**WHAT YOU WILL DO:**
The answer must be an exact transcription of the lines below from the first through the one containing "Image resolution: width=894", with the pictures left out; please add nothing else.

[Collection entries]
************
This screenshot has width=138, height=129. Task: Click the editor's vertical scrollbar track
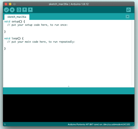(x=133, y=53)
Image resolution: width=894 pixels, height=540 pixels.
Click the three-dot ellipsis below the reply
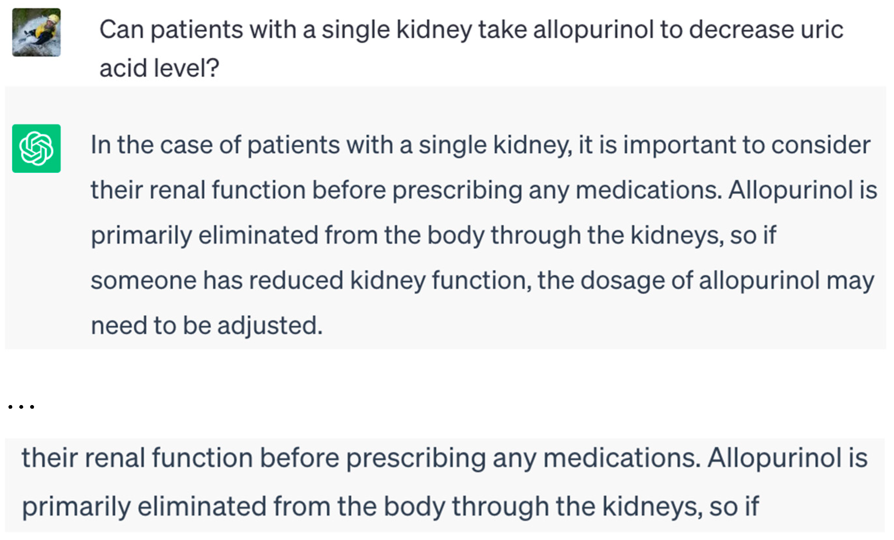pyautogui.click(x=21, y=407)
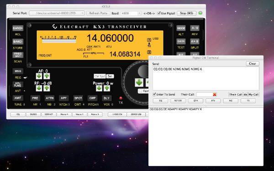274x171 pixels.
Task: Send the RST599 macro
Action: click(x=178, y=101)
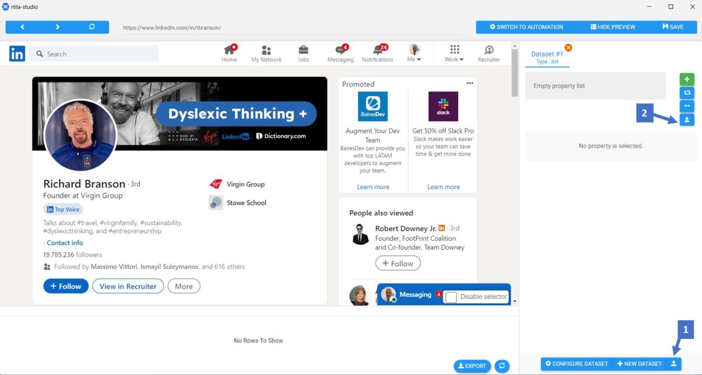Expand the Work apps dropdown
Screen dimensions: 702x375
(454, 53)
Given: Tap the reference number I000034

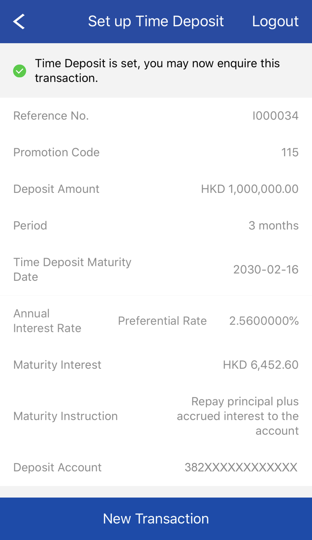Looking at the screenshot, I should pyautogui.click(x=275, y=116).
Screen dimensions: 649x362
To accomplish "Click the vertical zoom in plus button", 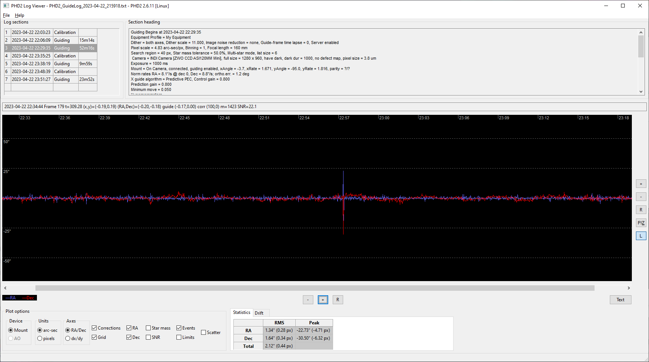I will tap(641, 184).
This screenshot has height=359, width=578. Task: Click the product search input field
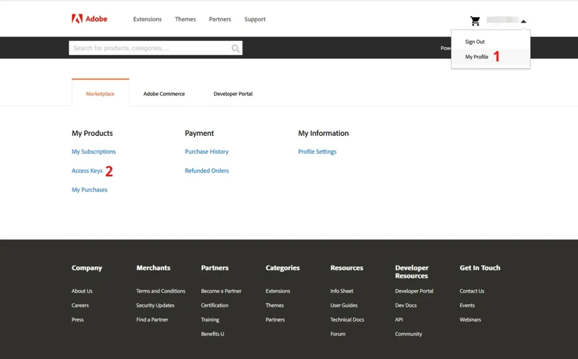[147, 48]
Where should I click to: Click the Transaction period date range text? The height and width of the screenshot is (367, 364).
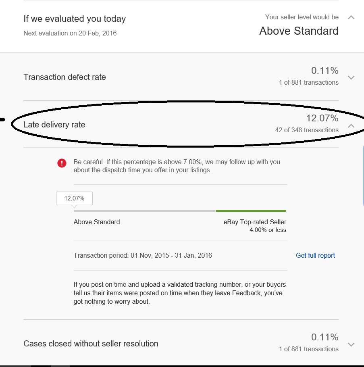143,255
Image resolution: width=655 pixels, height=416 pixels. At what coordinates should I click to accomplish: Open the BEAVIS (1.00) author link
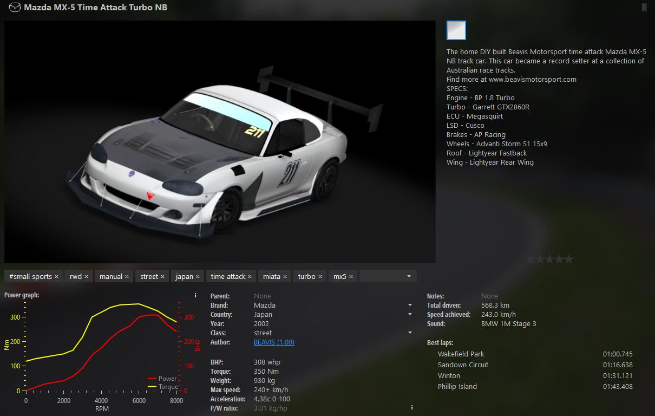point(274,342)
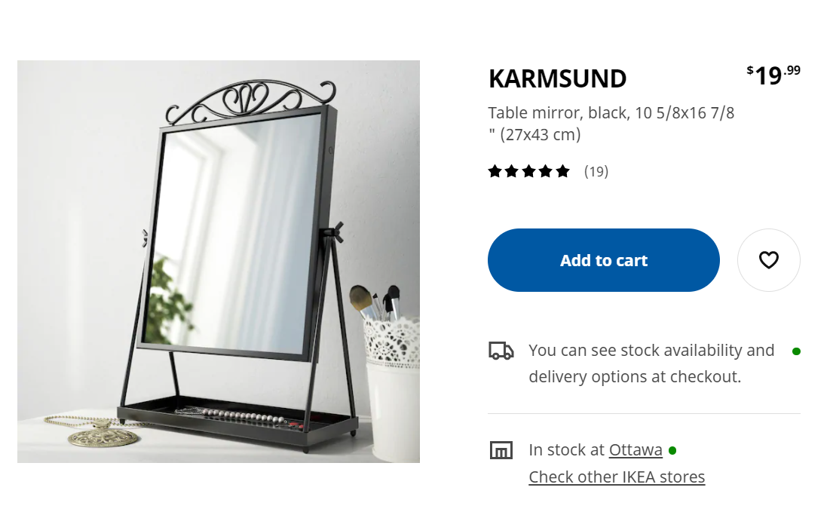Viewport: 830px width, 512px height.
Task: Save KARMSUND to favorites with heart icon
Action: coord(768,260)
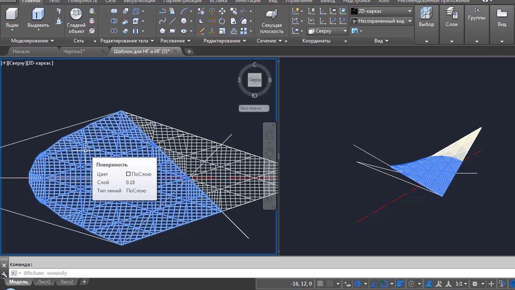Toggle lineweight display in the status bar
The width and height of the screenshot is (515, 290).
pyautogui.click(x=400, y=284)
************
**RESPONSE AREA:**
This screenshot has width=138, height=129. Task: Click the editor's vertical scrollbar track
(x=133, y=53)
Image resolution: width=894 pixels, height=540 pixels.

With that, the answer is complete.